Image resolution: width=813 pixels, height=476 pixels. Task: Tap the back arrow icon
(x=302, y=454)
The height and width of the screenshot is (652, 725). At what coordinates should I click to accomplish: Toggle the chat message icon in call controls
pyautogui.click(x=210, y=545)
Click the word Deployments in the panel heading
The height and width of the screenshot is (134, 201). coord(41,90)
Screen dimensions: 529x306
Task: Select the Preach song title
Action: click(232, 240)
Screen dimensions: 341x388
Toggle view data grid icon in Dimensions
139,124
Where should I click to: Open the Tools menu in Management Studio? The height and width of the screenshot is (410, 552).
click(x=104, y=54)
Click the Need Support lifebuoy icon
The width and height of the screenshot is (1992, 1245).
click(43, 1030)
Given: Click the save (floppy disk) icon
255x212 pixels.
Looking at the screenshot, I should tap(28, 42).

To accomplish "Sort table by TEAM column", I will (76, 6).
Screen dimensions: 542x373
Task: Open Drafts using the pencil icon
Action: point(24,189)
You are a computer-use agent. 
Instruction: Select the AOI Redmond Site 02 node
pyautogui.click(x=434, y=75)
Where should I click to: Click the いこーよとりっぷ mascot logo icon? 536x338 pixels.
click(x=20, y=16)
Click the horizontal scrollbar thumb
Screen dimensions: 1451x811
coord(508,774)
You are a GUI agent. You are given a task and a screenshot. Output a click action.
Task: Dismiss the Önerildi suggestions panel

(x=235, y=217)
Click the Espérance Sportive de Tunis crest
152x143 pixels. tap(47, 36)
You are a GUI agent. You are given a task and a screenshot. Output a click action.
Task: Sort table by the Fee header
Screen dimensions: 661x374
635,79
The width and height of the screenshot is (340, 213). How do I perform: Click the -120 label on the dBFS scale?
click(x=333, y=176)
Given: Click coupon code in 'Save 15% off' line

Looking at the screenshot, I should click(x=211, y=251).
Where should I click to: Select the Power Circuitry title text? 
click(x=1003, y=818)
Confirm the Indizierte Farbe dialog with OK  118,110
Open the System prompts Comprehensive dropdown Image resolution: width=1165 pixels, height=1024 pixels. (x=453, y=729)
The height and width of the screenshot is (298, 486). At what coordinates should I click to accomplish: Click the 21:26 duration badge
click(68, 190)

______

## AIM OF THE EXERCISE
Transcribe the records above exactly as they appear.

## RESPONSE BELOW
Image resolution: width=813 pixels, height=476 pixels. Task: Tap the back arrow icon
(x=302, y=454)
The height and width of the screenshot is (652, 725). At what coordinates should I click to accomplish: Toggle the chat message icon in call controls
pyautogui.click(x=210, y=545)
Click the word Deployments in the panel heading
The height and width of the screenshot is (134, 201). coord(41,90)
Screen dimensions: 529x306
Task: Select the Preach song title
Action: click(232, 240)
Screen dimensions: 341x388
Toggle view data grid icon in Dimensions
139,124
Where should I click to: Open the Tools menu in Management Studio? The height and width of the screenshot is (410, 552).
click(x=104, y=54)
Click the Need Support lifebuoy icon
The width and height of the screenshot is (1992, 1245).
click(43, 1030)
Given: Click the save (floppy disk) icon
255x212 pixels.
Looking at the screenshot, I should tap(28, 42).

To accomplish "Sort table by TEAM column", I will (76, 6).
Screen dimensions: 542x373
Task: Open Drafts using the pencil icon
Action: point(24,189)
You are a computer-use agent. 
Instruction: Select the AOI Redmond Site 02 node
pyautogui.click(x=434, y=75)
Where should I click to: Click the いこーよとりっぷ mascot logo icon? 536x338 pixels.
click(x=20, y=16)
Click the horizontal scrollbar thumb
Screen dimensions: 1451x811
coord(508,774)
You are a GUI agent. You are given a task and a screenshot. Output a click action.
Task: Dismiss the Önerildi suggestions panel

(x=235, y=217)
Click the Espérance Sportive de Tunis crest
152x143 pixels. tap(47, 36)
You are a GUI agent. You are given a task and a screenshot. Output a click action.
Task: Sort table by the Fee header
Screen dimensions: 661x374
635,79
The width and height of the screenshot is (340, 213). How do I perform: Click the -120 label on the dBFS scale?
click(x=333, y=176)
Given: Click coupon code in 'Save 15% off' line

Looking at the screenshot, I should click(x=211, y=251).
Where should I click to: Select the Power Circuitry title text? 
click(x=1003, y=818)
Confirm the Indizierte Farbe dialog with OK  118,110
Open the System prompts Comprehensive dropdown Image resolution: width=1165 pixels, height=1024 pixels. (x=453, y=729)
The height and width of the screenshot is (298, 486). At what coordinates should I click to accomplish: Click the 21:26 duration badge
click(68, 190)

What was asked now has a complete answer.